Qualified Clinical Data Registries (QCDRs)
QCDRs are third-party intermediaries that help clinicians report under MIPS. ACEP has its own QCDR called the Clinical Emergency Data Registry (CEDR). CMS has separate policies governing QCDRs and the approval of QCDR measures.
Due to the COVID-19 pandemic, CMS has delayed two new requirements finalized in last year’s rule:
- The QCDR measure testing requirement is delayed until the 2022 performance period; and
- The QCDR measure data collection requirement is delayed until the 2022 performance period. QCDRs are required to collect data on a QCDR measure prior to submitting the QCDR measure for CMS consideration during the self-nomination period.
- In the rule, CMS is proposing to allow QCDRs to develop measures that can be used in MVPs, if the measures are fully tested at the clinician level prior to being submitted for consideration. This is a significant proposal, as previously, it was unclear what role QCDRs could play in MVPs.

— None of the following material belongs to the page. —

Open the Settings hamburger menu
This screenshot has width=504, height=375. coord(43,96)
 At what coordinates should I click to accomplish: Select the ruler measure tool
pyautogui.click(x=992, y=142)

CMS is also proposing that QCDRs conduct data validation audits, with specific obligations, on an annual basis.
APM Performance Pathway (APP)
CMS proposes a new APM Performance Pathway (APP) in 2021. This new Pathway would be complementary to MVPs. The APP would be available only to participants in MIPS APMs and may be reported by the individual eligible clinician, group (TIN), or APM Entity.
- In the APP, Cost would be weighted at 0%; IA would automatically get full credit; PI would be reported and scored at the individual or group level, as is required for the rest of MIPS.
- Quality will be composed of six (6) measures that are specifically focused on population health and widely available to all MIPS APM participants.